Upgrading a Gradle JavaFX Application

I'm helping out a bit with an IntelliJ IDEA Live Stream on JavaFX, and I used that as an excuse to refresh my JavaFX knowledge. One of the things I did was make sure I upgraded all my existing applications to the latest versions of everything and make sure they work as expected.

I have what is now quite an old demo application, originally designed to showcase Java 8 features (watch the live demo and find out more). Since JavaFX was moved into the JDK in Java 8, I decided to use JavaFX as the UI. In fact, it's this demo that was the basis for all my later JavaFX applications, including the Spring Boot one.

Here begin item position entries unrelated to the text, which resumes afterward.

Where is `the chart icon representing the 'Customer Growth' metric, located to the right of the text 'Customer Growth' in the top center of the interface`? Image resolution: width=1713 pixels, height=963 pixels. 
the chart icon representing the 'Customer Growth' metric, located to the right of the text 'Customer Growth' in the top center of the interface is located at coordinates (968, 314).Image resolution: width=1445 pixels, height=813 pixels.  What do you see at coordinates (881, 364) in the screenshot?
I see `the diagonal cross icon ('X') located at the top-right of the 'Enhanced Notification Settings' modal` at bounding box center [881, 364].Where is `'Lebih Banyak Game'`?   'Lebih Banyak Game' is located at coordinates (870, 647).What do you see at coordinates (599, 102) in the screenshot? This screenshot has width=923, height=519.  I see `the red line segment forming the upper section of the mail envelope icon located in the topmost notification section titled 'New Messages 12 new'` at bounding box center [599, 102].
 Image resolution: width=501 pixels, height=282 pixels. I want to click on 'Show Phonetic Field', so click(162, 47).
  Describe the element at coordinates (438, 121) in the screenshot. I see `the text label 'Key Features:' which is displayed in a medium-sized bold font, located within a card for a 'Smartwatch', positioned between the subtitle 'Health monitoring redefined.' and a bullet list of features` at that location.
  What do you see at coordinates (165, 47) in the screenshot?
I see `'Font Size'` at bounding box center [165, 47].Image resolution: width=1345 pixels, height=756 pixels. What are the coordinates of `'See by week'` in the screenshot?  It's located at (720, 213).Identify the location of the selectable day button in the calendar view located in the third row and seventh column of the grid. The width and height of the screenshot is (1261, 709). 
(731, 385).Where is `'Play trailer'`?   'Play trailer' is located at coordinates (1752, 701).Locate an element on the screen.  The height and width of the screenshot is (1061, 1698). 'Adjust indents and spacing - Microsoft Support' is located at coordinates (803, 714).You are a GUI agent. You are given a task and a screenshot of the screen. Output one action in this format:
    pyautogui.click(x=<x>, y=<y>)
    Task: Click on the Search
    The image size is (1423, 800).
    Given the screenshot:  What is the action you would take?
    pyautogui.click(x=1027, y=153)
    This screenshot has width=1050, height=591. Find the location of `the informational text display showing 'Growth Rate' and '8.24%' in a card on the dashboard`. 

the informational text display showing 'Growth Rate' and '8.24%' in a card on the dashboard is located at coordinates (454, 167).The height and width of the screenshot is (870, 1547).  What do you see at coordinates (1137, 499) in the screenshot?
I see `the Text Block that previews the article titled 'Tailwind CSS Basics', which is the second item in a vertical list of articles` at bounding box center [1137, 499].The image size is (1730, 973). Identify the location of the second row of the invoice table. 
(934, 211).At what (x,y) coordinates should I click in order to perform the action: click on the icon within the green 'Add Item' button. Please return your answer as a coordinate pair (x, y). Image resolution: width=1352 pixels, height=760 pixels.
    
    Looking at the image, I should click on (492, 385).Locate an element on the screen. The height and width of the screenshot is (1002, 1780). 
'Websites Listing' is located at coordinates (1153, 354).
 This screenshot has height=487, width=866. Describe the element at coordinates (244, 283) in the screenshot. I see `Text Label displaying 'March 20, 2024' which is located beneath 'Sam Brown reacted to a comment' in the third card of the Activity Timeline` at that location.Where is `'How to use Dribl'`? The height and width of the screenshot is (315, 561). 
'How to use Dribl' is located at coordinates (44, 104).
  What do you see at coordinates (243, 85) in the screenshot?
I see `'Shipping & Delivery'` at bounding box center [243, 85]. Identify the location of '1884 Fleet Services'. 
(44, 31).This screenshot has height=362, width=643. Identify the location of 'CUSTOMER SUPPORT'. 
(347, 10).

I haven't done much with this for a loooong time, but it turns out I have been periodically updating dependencies and trying to make sure it all compiles. I highly recommend taking the time to do this at least once a year! It turns out that because I've been updating dependencies for the last 3-4 years that it wasn't that painful to bring it right up to date. In fact, I did it in less than 30 minutes!

Steps

  1. Upgraded to latest version of Gradle (6.8). When you do this, you want to make sure that not only do you do a full, clean rebuild from the command line, but you also want to reload the Gradle settings for IntelliJ IDEA and do a full rebuild inside the IDE.
  2. I had to change the way some file access was done. I've been fiddling with this for a few versions now, I think it's because resource files are loaded differently since Java 9? or 11? and also I think IntelliJ IDEA loads resource files differently. So I opted to simplify what I was doing there.
  3. Updated versions of all dependencies in all my back end services to whatever is the most recent version.
  4. Updated my JavaFX Gradle plugin to 0.0.9. Apparently I was smart enough to start using the JavaFX plugin in early 2020, when I also upgraded the project to Gradle 6.3 and Java 11.

That was it, it worked!

Running the Application

Runs only from Gradle.

This application runs from the command line (or IntelliJ IDEA terminal window) with:

./gradlew dashboard:run

or you can run it from the IntelliJ IDEA Gradle tool window

or from "Run Anything" (Ctrl Ctrl)

What you can't do is use the green arrow gutter icons, or the run shortcuts (Ctrl Shift R or Ctrl Shift F10) inside Dashboard.java in IntelliJ IDEA. It's not the end of the world, because you can use any of the above, but it's a bit confusing.